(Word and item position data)
== == ==
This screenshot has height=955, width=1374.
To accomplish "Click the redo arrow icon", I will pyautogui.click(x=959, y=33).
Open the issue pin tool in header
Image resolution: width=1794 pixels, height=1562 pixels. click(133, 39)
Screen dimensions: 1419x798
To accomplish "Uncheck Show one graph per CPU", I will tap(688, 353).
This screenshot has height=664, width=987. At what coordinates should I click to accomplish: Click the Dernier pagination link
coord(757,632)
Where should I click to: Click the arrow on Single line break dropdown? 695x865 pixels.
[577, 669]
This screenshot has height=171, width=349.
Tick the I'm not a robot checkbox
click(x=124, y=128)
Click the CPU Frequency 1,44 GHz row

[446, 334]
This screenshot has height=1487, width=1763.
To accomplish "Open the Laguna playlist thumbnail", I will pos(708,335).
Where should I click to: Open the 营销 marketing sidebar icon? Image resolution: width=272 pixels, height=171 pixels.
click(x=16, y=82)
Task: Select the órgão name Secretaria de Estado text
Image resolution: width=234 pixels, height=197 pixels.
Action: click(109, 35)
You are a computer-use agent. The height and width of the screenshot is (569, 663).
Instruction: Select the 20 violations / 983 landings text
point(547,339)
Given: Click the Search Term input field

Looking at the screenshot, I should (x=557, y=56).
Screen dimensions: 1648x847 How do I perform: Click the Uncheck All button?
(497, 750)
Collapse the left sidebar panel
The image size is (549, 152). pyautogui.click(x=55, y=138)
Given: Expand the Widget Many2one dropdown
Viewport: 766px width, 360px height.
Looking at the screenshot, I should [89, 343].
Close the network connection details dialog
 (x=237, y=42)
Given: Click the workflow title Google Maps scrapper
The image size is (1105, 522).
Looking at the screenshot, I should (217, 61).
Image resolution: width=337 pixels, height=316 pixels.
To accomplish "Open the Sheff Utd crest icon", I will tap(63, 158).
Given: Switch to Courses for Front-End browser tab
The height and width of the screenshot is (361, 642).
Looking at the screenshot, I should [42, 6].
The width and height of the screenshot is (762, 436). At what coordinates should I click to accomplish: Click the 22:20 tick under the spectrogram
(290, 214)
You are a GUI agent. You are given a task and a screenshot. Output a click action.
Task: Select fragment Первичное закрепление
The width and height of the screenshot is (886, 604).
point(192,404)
== == ==
**Task**
Rewrite the data from its first line through the line containing "point(547,339)", switching every "screenshot" to "screen capture" and leaving all else unchanged.

**Finished task**
This screen capture has height=955, width=1374.
To accomplish "Click the redo arrow icon", I will pyautogui.click(x=959, y=33).
Open the issue pin tool in header
Image resolution: width=1794 pixels, height=1562 pixels. click(133, 39)
Screen dimensions: 1419x798
To accomplish "Uncheck Show one graph per CPU", I will tap(688, 353).
This screen capture has height=664, width=987. At what coordinates should I click to accomplish: Click the Dernier pagination link
coord(757,632)
Where should I click to: Click the arrow on Single line break dropdown? 695x865 pixels.
[577, 669]
This screen capture has height=171, width=349.
Tick the I'm not a robot checkbox
click(x=124, y=128)
Click the CPU Frequency 1,44 GHz row

[446, 334]
This screen capture has height=1487, width=1763.
To accomplish "Open the Laguna playlist thumbnail", I will pos(708,335).
Where should I click to: Open the 营销 marketing sidebar icon? Image resolution: width=272 pixels, height=171 pixels.
click(x=16, y=82)
Task: Select the órgão name Secretaria de Estado text
Image resolution: width=234 pixels, height=197 pixels.
Action: click(109, 35)
You are a computer-use agent. The height and width of the screen capture is (569, 663).
Instruction: Select the 20 violations / 983 landings text
point(547,339)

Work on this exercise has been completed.